Rocinha et son voisinage aisé
Rio de Janeiro, Brésil.
« S'il vous plaît, si vous apercevez quelqu'un avec un fusil à la main, ne le prenez pas en photo. »
Sur les sages paroles de notre guide, nous entrons de manière brusque dans la plus grande favela de Rio de Janeiro ; à dos de motocyclettes conduites par des fous du guidon !
Des gars nous conduisent au point le plus haut du quartier. C'est comme ça, ici, ils font office de remonte-pente. Assis derrière le chauffeur, je m'agrippe à ce que je peux sans oser me tenir après le gars. À peine le temps de fermer mes doigts sur les petites poignées de métal qu'il met le gaz au fond. À une vitesse folle, dépassant tout le monde à gauche à droite, sens inverse en veux-tu, dans une courbe, entre deux camions, tasse-toi matante, on parcourt la route sinueuse pendant quelques minutes qui déroulent parfois au ralenti. Je pleure de vent dans les yeux. J'ai la face dans la tempête. Je n'ai pas de casque. Faudrait pas que ma mère sache ça.

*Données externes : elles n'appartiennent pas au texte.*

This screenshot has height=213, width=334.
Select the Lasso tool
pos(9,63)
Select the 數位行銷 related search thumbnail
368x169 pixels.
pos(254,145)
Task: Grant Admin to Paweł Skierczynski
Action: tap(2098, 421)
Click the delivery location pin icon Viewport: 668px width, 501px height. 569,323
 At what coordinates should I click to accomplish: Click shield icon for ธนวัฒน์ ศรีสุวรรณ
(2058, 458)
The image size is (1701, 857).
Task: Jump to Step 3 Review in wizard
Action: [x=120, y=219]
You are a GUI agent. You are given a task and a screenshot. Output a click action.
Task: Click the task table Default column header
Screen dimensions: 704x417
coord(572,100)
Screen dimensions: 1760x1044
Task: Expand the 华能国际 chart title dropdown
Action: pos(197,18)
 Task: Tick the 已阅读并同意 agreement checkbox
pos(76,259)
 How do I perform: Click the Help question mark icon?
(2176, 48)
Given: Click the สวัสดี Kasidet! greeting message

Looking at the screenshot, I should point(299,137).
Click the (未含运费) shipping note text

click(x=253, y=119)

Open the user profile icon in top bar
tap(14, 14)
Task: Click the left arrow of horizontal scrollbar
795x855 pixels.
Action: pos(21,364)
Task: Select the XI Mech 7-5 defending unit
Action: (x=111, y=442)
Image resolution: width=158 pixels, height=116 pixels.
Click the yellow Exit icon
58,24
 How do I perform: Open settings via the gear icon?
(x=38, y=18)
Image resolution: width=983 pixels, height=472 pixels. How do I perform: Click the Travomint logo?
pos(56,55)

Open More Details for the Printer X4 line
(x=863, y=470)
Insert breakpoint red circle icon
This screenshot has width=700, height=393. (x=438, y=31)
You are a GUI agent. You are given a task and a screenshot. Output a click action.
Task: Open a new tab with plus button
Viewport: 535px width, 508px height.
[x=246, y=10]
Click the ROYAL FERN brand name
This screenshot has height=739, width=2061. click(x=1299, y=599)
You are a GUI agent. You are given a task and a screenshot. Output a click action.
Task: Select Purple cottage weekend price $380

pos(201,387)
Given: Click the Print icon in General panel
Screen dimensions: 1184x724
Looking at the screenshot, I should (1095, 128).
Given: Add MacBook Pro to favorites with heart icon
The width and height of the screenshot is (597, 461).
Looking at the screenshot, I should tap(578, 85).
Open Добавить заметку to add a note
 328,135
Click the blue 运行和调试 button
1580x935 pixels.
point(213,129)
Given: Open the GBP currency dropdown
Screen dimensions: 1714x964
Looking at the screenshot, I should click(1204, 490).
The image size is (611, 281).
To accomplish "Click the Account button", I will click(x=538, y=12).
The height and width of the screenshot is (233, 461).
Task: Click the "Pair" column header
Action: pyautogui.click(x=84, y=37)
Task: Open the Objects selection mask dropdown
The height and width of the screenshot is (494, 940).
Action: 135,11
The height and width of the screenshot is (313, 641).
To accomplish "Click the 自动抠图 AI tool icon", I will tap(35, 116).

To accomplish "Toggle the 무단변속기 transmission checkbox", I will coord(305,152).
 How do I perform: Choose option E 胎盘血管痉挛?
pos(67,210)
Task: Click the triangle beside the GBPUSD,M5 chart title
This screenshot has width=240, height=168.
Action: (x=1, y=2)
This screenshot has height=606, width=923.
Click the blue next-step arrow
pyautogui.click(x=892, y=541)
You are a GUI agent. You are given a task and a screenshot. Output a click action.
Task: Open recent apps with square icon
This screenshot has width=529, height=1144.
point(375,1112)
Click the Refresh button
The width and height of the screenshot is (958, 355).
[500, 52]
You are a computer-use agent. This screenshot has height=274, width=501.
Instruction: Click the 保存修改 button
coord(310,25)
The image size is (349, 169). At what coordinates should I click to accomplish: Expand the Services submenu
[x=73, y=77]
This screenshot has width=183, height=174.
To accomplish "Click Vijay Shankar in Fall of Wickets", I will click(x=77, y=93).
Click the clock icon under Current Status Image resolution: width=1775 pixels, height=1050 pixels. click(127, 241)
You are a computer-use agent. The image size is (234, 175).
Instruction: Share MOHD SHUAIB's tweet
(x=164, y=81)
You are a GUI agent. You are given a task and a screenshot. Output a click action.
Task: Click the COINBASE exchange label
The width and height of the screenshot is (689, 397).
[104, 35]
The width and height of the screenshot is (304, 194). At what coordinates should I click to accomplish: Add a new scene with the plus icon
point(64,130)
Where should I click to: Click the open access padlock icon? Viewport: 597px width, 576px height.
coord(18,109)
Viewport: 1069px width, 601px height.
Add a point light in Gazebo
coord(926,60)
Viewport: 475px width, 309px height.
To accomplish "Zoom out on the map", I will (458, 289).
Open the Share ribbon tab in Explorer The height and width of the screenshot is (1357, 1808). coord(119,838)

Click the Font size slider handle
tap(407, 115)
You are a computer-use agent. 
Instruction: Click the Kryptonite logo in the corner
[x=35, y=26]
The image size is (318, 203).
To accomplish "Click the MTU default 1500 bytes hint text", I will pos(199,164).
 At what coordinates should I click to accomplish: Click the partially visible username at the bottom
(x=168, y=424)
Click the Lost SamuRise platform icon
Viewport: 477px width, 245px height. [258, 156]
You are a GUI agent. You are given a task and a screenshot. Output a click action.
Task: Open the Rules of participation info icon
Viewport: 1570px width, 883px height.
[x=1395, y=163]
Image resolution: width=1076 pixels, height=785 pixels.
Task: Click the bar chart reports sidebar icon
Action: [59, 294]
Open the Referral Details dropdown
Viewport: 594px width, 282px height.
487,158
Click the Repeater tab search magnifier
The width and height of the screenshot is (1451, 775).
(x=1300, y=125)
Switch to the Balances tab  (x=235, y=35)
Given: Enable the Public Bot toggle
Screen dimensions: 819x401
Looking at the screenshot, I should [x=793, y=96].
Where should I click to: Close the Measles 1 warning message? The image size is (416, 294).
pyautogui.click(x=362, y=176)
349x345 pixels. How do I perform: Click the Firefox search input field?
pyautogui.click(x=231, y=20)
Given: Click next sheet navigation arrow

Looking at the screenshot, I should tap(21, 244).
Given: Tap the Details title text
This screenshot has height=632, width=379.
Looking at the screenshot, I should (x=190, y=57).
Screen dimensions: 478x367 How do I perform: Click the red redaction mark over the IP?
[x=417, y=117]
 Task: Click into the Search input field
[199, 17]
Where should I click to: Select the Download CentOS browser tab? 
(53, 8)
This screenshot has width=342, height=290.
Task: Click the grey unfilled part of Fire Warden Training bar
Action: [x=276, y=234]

J'attends les filles avec impatience. C'est une Japonaise qui arrive en deuxième ; elle est blanche comme du riz, incertaine de ses émotions. Elle ne se sentait vraiment pas comme un poisson dans l'eau. Par chance que la situation n'a pas tourné au vinaigre.
J'ai tu le goût de sushi moi ?
Enfin, revenons à ladite favela. Nous sommes en plein cœur de Rocinha, le plus grand bidonville de Rio. Autour de 200 000 habitants qui vivent entassés sur un flanc de montagne dans des conditions qui sont loin d'être exceptionnelles, mais bien moins pires que je m'imaginais. Certaines rues sont asphaltées, les maisons sont presque toutes cimentées et illégalement reliées au réseau électrique. Le problème que je vois, c'est les égouts à ciel ouvert, la gestion des déchets et le manque en eau courante. Ils se débrouillent souvent en récupérant l’eau de pluie, chose que tous devraient faire, mais pour les égouts et les déchets, on repassera. Le guide nous assure que d'autres favelas sont bien plus crasses que celle-ci.
Rocinha est synonyme d'espoir pour ses cinq cents petites sœurs. Elle est l'hôte d'une multitude de petits et plus grands business émergeants des talents cachés sous les préjugés. Je pense entre autres à une organisation de femmes qui emploie maintenant plus de 100 d'entre elles dans la production d'artisanat et dans la couture allant même jusqu'à produire pour de grands designers tel que Paul Smith. (Coopa-Roca) Nous avons personnellement visité un atelier à plus petite échelle de jeunes artistes de la rue qui se sont partis en affaires. Pas mal ce qu'ils font. (ArtFavela)
Reste que le problème majeur des favelas est qu'elles sont en majorité contrôlées par des gangs de trafiquants de drogue. Les amis des amis (Amigos dos Amigos) contrôlent Rocinha, de la vente de drogue jusqu'au câble TV. Imaginez si le câble de Québec était contrôlé par des « badboys ».
« Au programme, ce soir à Radio-Cannabis;
19h00 : Jean-Luc Mongramme en entrevue exclusive à Les Francs Tireurs
20h00 : Maman Dion cuisine la pomme grenade.
21h00 : (Cinéma) Mari a un je ne sais quoi.
23h00 : 110 pour sang »
Je blague, mais la situation n'est pas drôle. Les favelas sont un problème majeur au Brésil. Le petit pourcentage de bandits influence la vie de tous les autres. N'importe quand, une guerre peut éclater dans des favelas où vivent des familles normales et paisibles. Les armes qui, selon notre guide, proviennent du Paraguay, sont parfois de calibre démesuré allant du M-16, au AK-47 jusqu'aux grenades. Certains jeunes dès le très bas âge intègrent le réseau de trafiquants en tant que guetteurs aux entrées de la favela. Armés d'un walkie-talkie, ils peuvent sonner l'alerte d'une présence policière ou de quelconque menace. Ayant fait leurs preuves, ils peuvent alors accéder au poste de vendeurs de drogues, pour ensuite évoluer dans l'organisation d'opérations et enfin, s'il ne sont pas déjà morts ou arrêtés (en moyenne entre 16 et 30 ans), ils pourront peut-être devenir chefs. Bref, beaucoup de possibilités d'avancement.
Sinon, les jeunes normaux font ce qu'ils peuvent pour gagner leur vie malgré la discrimination qu'ils subissent. On nous dit qu'un jeune venant d'une favela est rapidement reconnu par les autres de classe moyenne (entre guillemets) notamment à cause de leur parlé qui est différent. Heureusement que le surf et le football sont là pour unir les jeunes peu importe leur provenance.